Hello! My name is Lauren, I am 28 years old, I am a student nurse and newly diagnosed with Tourette's. Today I attended an event for healthcare professionals (and students/trainees!) ran by Tourettes Action. I have had a couple of advocacy sessions with TA and discussed wanting to learn more about Tourette's but found there were not many places to go and find out more about it.


During the online adult support group and the advocacy sessions we discussed the workshop taking place today in Swansea (as closest to me!). It was an incredible way of learning more about Tourette's and meeting some other healthcare professionals with it. I have learnt so much since engaging with Tourettes Action, and I am grateful beyond words for all that they do and the awareness they raise for the Tourette's and tic disorders. Navigating a late in life diagnosis despite having tics for forever has blown my mind and rocked my world, so the support and education provided has been invaluable and I feel as though I would be lost without it.

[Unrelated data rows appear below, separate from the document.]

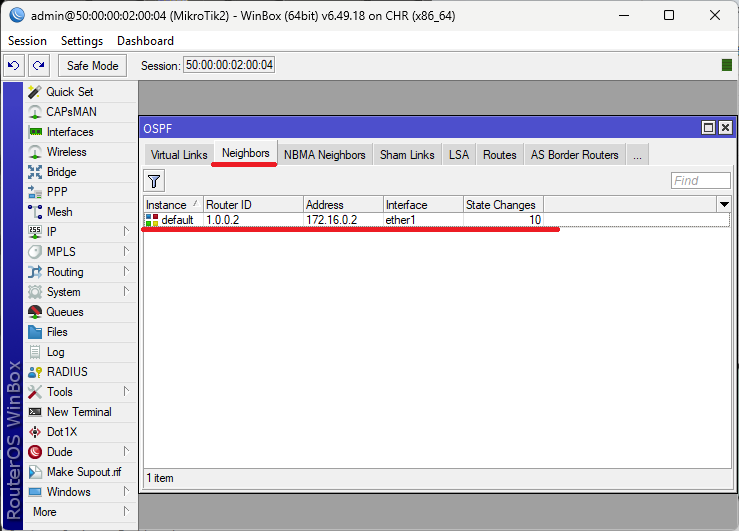Click the undo arrow in the toolbar

[14, 65]
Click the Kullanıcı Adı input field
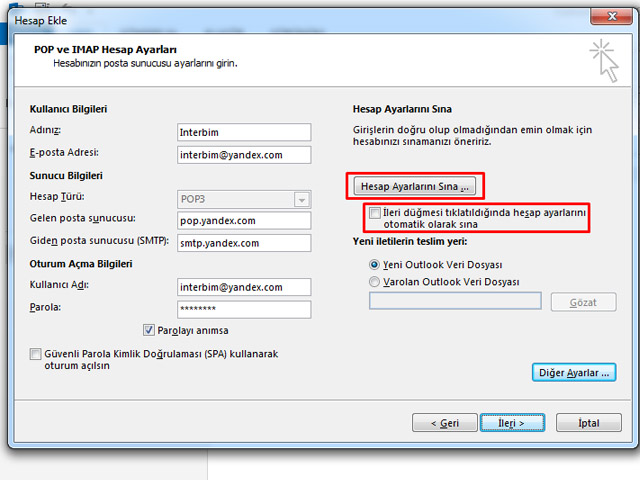This screenshot has width=640, height=480. pos(243,287)
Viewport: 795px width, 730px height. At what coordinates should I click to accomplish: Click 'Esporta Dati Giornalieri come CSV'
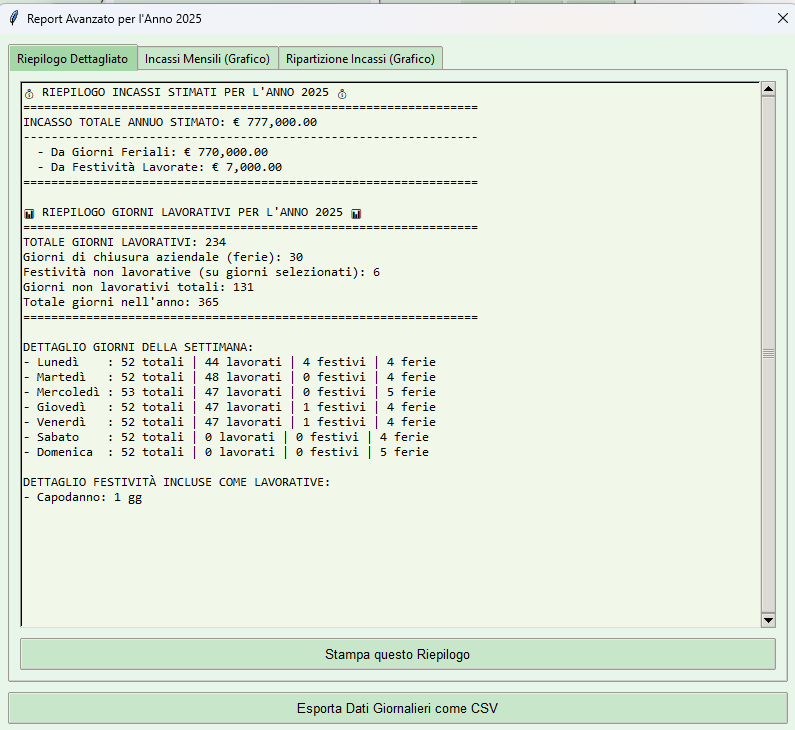[397, 708]
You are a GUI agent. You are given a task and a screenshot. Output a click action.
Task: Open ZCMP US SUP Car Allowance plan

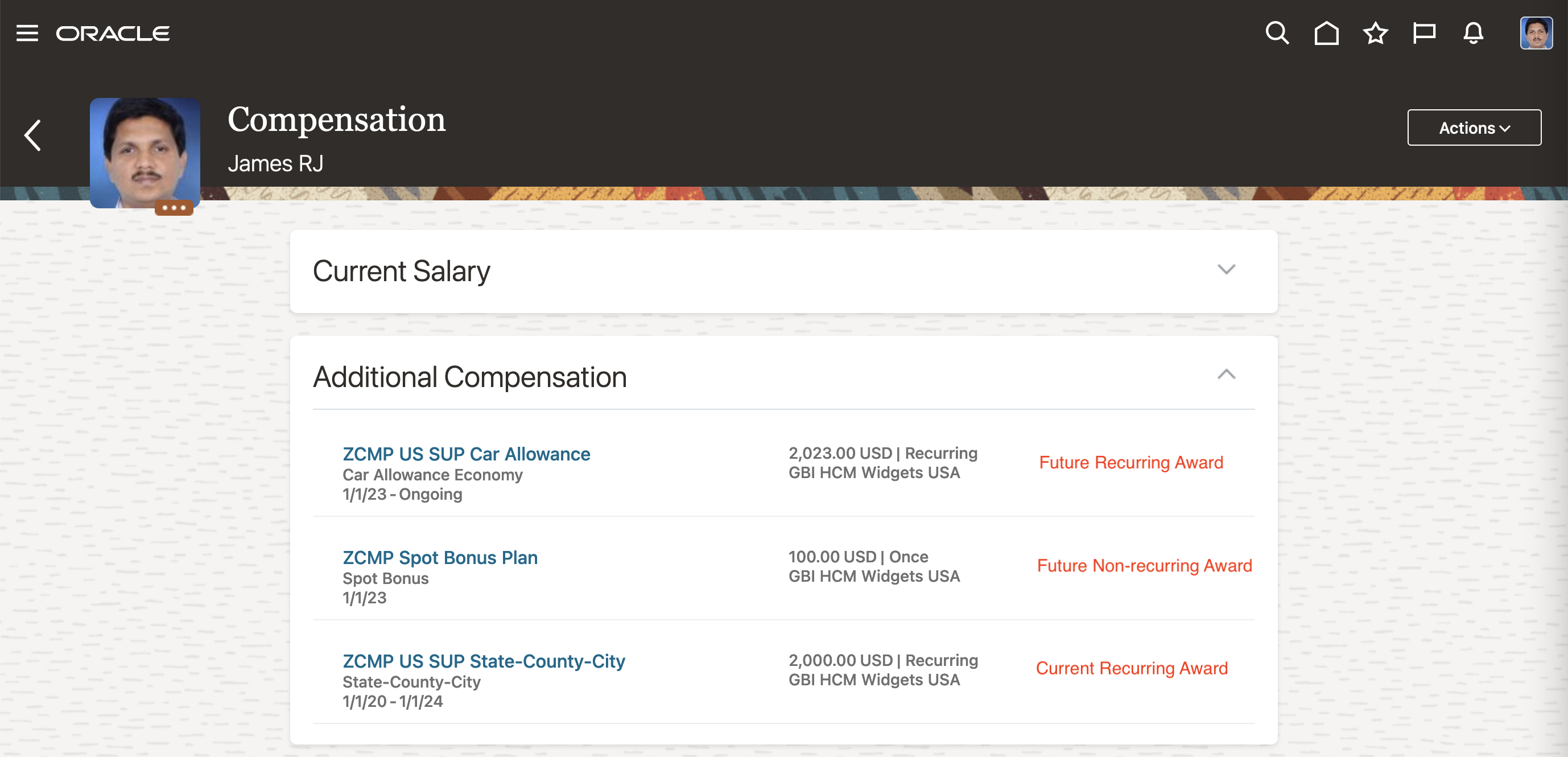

I am so very glad I attended. It was a pleasure to meet so many people from various backgrounds and learn more about how to navigate life with it and hopefully support individuals in the future with Tourette's and tics. Tourettes Action have been so incredibly helpful and supportive and I’m learning more every time I engage with an event or support group. Attending today has taught me a lot about the management and treatments available for tics and helped me with some self-discovery too. It has helped me identify that it’s not so much the tics that concern me, I can live with them, and I have done for many years. It’s more about feeling self-conscious for me and people sometimes pointing out when I am having tics (which doesn’t happen often). But today has taught me that the best thing I can do is try and educate people where possible – though equally I don’t have to if I don’t want to or don’t have the capacity to at the time (and there are some nifty cards available on the TA website that I can hand out during those difficult days).

I feel attending the Tourette's workshop was a healthy way for me to learn more about Tourette's instead of some other methods I’d previously adopted. These included watching videos on social media which I’ve since learnt could affect my own tics due to the suggestable nature of Tourette's.

Finding the spaces that Tourettes Action provide in their online groups and in the workshop today has been such a relief. It’s the first space I have entered really where I don’t have to explain why I’m making a particular movement, or a sudden random noise and I can just be me. In previous jobs I would work with people that would repeatedly ask what that noise was or that movement and I would have to explain it every day despite working with them regularly – I found this embarrassing and frustrating.

Since those days though, and very recently I have met a lot of people from all walks of life that either have Tourettes or tics and this has given me so much more determination to continue to pursue my career as at one stage I was concerned this could be the end of my nursing journey. I now know it just may look a little different to others and adjustments can be implemented if required. Its also given me some inspiration as to where my career could lead in the future.

I just wanted to add at the end here that I really appreciate everything that Tourettes Action do, and I hope one day to give back to the organisation because the work they carry out is enormous and so incredible.